3. Mencari pengobatan ke fasilitas-fasilitas pengobatan tradisional (traditional remedy). 4. Mencari pengobatan dengan membeli obat-obat ke warung-warung obat (chemist shop). 5. Mencari pengobatan ke fasilitas-fasilitas pengobatan modren yang diadakan oleh pemerintah atau lembaga-lembaga kesehatan swasta. 6. Mencari pengobatan ke fasilitas pengobatan modren yang diselenggarakan oleh dokter praktek (private medicine). Menurut Green yang dikutip oleh Sarwono (1997), perilaku dipengaruhi oleh tiga kelompok faktor yaitu : predisposing factor atau faktor predisposisi (meliputi pengetahuan, sikap, kepercayaan, tradisi, norma sosial, dan unsur-unsur lain yang terdapat dalam diri individu dan masyarakat); enabling factor atau faktor pendukung (tersedianya sarana pelayanan kesehatan dan kemudahan untuk mencapainya); dan reinforcing factor atau faktor pendorong (sikap dan perilaku petugas kesehatan). Berdasarkan latar belakang permasalahan di atas, peneliti tertarik untuk melakukan penelitian tentang analisis faktor yang memengaruhi tindakan ibu dalam pencarian pengobatan dan pemulihan penyakit pneumonia pada balita di wilayah kerja puskesmas pasar merah tahun 2009.

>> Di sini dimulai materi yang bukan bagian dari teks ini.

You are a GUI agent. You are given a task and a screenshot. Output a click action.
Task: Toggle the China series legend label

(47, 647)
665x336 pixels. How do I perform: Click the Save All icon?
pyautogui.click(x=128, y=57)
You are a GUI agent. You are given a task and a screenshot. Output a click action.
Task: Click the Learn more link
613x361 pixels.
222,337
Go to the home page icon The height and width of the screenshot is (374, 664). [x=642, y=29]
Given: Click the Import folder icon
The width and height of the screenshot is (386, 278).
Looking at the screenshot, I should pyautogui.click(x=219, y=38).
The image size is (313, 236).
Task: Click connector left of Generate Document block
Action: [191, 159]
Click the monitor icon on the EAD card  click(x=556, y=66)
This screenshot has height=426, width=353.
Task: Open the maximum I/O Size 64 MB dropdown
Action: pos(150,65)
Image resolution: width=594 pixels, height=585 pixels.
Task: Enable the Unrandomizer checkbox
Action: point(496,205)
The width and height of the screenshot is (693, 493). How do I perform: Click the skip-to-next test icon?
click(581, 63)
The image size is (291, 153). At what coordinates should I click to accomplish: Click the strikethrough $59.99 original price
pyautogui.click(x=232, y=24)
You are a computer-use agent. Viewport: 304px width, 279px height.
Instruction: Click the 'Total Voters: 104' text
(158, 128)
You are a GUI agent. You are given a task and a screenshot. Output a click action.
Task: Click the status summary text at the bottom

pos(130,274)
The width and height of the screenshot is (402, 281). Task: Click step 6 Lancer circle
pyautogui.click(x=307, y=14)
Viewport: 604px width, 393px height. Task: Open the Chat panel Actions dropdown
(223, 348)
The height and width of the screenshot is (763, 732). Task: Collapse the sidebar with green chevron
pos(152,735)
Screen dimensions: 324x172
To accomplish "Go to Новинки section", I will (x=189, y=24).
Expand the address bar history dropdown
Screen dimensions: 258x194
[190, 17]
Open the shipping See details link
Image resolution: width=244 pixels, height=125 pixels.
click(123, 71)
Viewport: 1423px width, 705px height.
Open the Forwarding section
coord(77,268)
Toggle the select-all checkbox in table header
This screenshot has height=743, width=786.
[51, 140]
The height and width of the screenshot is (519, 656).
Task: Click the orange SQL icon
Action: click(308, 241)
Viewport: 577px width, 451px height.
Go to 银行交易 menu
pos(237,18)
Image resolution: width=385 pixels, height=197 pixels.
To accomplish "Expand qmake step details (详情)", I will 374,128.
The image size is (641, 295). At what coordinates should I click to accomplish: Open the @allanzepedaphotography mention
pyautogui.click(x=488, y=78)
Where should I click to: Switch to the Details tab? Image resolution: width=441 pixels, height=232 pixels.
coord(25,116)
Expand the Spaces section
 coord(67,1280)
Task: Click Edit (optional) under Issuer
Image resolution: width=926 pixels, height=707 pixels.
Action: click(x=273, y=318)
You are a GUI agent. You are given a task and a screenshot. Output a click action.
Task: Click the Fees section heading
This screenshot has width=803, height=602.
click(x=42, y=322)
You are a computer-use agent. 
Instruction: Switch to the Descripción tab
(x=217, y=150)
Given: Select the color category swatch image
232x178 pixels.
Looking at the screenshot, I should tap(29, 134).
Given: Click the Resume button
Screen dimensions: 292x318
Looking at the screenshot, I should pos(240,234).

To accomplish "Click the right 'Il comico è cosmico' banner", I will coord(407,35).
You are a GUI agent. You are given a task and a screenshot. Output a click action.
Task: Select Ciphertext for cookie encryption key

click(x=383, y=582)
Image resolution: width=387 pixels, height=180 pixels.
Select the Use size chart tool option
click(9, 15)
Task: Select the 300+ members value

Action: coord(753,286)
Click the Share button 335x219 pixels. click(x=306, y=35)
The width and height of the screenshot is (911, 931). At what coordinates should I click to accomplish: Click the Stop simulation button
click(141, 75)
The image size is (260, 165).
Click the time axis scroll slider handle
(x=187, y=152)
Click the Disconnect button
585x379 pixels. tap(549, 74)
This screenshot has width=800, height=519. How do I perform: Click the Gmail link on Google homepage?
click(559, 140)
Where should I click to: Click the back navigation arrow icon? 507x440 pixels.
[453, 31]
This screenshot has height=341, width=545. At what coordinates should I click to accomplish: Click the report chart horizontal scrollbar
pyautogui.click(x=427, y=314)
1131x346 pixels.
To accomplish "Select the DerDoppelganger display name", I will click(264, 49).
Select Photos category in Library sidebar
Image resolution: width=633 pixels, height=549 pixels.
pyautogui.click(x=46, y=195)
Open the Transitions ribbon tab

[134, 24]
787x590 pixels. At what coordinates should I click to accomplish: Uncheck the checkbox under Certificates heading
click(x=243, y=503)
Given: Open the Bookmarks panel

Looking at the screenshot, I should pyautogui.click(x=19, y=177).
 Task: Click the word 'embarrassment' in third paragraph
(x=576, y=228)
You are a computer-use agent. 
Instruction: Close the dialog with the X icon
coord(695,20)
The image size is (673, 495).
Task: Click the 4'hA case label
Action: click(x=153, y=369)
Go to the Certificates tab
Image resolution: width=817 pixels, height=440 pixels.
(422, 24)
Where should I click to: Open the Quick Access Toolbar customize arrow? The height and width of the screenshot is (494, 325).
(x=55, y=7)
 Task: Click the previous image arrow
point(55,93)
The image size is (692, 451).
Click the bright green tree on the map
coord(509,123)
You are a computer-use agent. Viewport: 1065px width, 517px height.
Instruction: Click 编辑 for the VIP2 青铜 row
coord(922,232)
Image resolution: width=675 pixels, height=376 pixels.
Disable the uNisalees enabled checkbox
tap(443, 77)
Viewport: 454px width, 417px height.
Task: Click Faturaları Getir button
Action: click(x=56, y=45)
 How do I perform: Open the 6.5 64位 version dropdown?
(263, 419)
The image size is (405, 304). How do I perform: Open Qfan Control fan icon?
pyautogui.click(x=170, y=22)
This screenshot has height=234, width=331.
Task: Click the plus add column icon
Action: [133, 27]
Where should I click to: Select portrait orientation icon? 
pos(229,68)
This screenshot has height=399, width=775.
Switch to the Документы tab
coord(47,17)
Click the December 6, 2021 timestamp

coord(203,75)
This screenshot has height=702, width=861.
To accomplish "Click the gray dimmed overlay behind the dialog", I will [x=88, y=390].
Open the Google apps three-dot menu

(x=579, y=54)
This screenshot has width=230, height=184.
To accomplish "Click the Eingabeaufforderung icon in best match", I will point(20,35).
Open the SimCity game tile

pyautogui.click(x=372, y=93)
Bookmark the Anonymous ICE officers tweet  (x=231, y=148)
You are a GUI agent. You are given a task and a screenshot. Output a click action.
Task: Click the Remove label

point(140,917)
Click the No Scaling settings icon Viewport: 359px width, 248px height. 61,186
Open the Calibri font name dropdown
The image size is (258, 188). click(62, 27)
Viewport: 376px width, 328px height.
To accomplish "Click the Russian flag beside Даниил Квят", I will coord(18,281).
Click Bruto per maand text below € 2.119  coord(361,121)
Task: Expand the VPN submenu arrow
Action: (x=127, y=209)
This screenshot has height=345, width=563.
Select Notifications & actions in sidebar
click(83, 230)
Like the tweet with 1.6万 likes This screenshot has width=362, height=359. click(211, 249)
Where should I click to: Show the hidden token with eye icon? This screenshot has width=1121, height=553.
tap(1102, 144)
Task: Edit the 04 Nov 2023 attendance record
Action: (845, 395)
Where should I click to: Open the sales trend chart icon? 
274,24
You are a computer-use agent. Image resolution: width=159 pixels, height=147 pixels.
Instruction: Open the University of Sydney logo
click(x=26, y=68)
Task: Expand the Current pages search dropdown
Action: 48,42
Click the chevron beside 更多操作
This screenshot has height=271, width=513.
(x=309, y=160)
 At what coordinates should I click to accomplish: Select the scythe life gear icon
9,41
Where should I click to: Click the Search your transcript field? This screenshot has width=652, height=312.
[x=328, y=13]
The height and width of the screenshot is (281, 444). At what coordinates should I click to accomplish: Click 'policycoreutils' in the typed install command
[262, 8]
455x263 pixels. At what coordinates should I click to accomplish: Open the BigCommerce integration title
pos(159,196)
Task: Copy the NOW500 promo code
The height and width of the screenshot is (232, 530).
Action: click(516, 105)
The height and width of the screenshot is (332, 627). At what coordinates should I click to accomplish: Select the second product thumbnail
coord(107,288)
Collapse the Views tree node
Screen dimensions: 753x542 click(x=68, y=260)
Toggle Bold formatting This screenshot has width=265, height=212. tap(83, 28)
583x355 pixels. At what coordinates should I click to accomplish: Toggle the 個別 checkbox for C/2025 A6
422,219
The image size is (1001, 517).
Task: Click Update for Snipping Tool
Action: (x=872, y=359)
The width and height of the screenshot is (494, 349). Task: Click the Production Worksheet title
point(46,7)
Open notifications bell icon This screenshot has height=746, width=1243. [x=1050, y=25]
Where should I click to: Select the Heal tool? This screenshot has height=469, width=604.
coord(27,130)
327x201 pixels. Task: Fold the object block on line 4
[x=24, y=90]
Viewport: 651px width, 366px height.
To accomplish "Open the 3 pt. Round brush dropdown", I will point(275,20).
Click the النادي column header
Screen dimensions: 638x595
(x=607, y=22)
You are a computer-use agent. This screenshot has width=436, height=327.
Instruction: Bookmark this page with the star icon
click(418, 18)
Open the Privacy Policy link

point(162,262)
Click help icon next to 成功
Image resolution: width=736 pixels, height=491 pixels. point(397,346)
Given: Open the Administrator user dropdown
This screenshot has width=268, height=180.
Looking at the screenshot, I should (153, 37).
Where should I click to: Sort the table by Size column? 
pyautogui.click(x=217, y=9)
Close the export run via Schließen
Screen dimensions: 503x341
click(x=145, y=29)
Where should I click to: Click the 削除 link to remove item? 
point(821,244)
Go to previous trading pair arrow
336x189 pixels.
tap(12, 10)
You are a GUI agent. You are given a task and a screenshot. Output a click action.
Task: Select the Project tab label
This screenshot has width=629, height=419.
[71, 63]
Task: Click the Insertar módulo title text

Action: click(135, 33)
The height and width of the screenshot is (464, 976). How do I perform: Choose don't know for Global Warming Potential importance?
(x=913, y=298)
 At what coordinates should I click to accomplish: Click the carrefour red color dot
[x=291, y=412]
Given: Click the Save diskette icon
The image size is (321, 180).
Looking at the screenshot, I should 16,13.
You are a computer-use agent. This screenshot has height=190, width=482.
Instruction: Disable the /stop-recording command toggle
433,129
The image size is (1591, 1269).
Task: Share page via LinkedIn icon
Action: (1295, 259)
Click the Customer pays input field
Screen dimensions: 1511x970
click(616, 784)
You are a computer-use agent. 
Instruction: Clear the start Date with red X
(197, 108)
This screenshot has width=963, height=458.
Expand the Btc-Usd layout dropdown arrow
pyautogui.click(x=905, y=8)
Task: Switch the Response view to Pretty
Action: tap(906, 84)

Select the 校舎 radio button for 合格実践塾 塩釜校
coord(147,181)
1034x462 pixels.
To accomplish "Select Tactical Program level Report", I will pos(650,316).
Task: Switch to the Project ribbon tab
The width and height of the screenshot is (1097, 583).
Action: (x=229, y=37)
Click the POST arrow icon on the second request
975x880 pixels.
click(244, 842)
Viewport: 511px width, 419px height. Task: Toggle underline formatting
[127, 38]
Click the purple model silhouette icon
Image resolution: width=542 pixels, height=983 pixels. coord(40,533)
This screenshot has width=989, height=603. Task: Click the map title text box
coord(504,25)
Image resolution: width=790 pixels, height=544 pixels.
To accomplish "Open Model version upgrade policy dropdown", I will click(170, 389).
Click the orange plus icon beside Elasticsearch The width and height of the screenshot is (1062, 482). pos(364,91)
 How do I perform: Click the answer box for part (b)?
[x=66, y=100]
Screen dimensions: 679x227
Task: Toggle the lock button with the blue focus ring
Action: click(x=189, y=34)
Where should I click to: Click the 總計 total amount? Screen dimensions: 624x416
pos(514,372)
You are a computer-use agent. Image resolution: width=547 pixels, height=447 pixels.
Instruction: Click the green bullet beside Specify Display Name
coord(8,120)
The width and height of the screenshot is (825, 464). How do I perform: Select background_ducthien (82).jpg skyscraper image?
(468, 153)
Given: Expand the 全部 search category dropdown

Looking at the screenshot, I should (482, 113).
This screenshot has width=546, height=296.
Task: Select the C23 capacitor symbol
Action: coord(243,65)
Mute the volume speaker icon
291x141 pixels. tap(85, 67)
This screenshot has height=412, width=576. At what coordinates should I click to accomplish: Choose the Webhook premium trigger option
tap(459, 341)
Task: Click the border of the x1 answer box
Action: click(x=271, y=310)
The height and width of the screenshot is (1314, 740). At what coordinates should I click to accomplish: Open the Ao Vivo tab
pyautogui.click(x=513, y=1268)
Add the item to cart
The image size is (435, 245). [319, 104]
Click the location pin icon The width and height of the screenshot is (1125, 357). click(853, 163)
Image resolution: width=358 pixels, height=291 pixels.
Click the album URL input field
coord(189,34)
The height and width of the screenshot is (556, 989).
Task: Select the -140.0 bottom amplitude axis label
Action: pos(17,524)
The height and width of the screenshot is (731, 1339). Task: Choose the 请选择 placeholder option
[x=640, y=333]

1.2. Rumusan Masalah Adapun yang menjadi permasalahan dalam penelitian ini adalah bagaimana faktor-faktor (faktor predisposisi, faktor pendukung dan faktor pendorong) memengaruhi tindakan ibu dalam pencarian pengobatan dan pemulihan penyakit pneumonia pada balita di wilayah kerja puskesmas pasar merah tahun 2009. 1.3. Tujuan Penelitian 1. Untuk menjelaskan pengaruh faktor predisposisi (pendidikan, pekerjaan dan penghasilan) terhadap tindakan ibu dalam pencarian pengobatan dan pemulihan penyakit pneumonia pada balita di wilayah kerja puskesmas pasar merah tahun 2009. 2. Untuk menjelaskan pengaruh faktor pendukung (ketersediaan sarana pelayanan kesehatan dan jarak ke pelayanan kesehatan) terhadap tindakan ibu dalam pencarian pengobatan dan pemulihan penyakit pneumonia pada balita di wilayah kerja puskesmas pasar merah tahun 2009. 3. Untuk menjelaskan pengaruh faktor pendorong (Pernah tidaknya memperoleh informasi/penyuluhan tentang penyakit pneumonia dari petugas kesehatan) terhadap tindakan ibu dalam pencarian pengobatan dan pemulihan penyakit pneumonia pada balita di wilayah kerja puskesmas pasar merah tahun 2009.

1.4. Manfaat Penelitian 1. Sebagai bahan masukan bagi Dinas Kesehatan Kota Medan umumnya dan Puskesmas Pasar Merah khususnya dalam upaya Penanganan Penyakit Pneumonia. 2. Sebagai bahan masukan atau referensi bagi pihak yang membutuhkan dalam penelitian selanjutnya. 3. Sebagai sarana untuk meningkatkan pengetahuan penulis tentang penyakit Pneumonia sekaligus untuk menerapkan ilmu yang diperoleh penulis selama perkuliahan di FKM USU. 4. Sebagai informasi kesehatan bagi yang membaca skripsi peelitian ini.